Bart Williams

Personal information
- Full name: Bart Williams
- Born: 12 January 1976 (age 50) Australia

Playing information
- Position: Hooker
Club
| Years | Team | Pld | T | G | FG | P |
| 1996–97 | South Sydney | 9 | 1 | 0 | 0 | 4 |
| 1998 | London Broncos | 8 | 1 | 0 | 0 | 4 |
|  | Total | 17 | 2 | 0 | 0 | 8 |
- As of 16 Jul 2021

= Bart Williams (rugby league) =

Australian rugby league footballer

Bart Williams is an Australian former professional rugby league footballer who played in the 1990s. He played for the London Broncos.

==Playing career==
===Schoolboys===
Bart Williams played 2 schoolboy tests against the Junior Kiwi team in 1994. In 1994, the Schoolboys hosted, and defeated, the touring Junior Kiwis.
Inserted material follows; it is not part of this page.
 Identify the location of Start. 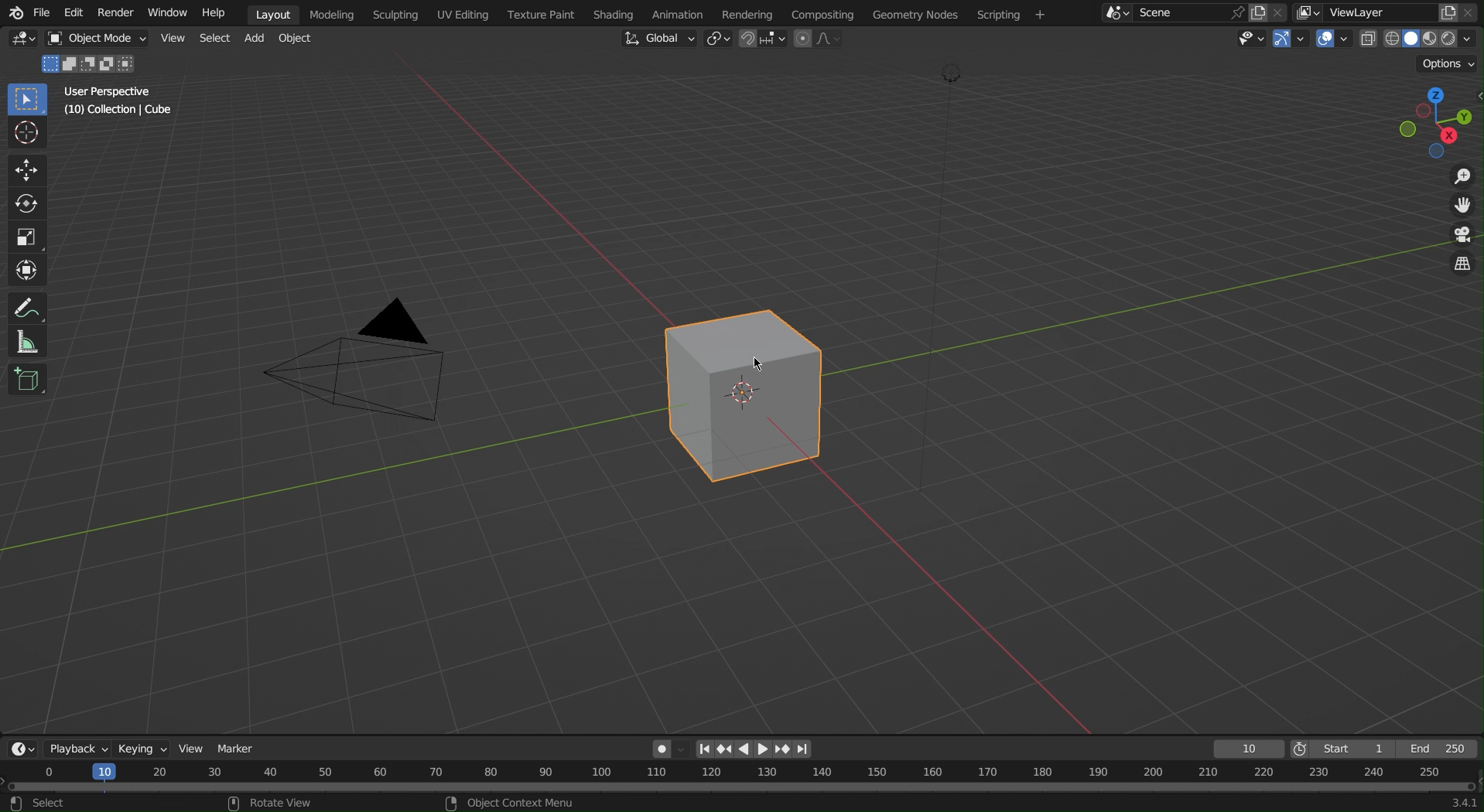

This marked the first appearance of a then 15-year-old Owen Craigie, who would represent the Schoolboys a record three times in 1994, 1995 and 1996. Future Australian internationals Brett Kimmorley, Ben Ikin and Luke Priddis were also in the side.

===South Sydney===
Represented South Sydney RLFC 1995–1997. The South Sydney Rabbitohs (often called Souths and The Bunnies) are a professional Australian rugby league team based in Redfern, a suburb of inner-southern Sydney, New South Wales.[3] They participate in the National Rugby League (NRL) premiership and are one of nine existing teams from the state capital.

===London Broncos===
In 1998, as part of rugby league's "on the road" scheme London Broncos played Bradford Bulls at Tynecastle in Edinburgh in front of over 22,000 fans.

Success continued in 1998 with a first appearance in the Challenge Cup semi-finals, losing to Wigan. Head coach Tony Currie left the club at the end of the 1998 Super League season and was replaced by Dan Stains.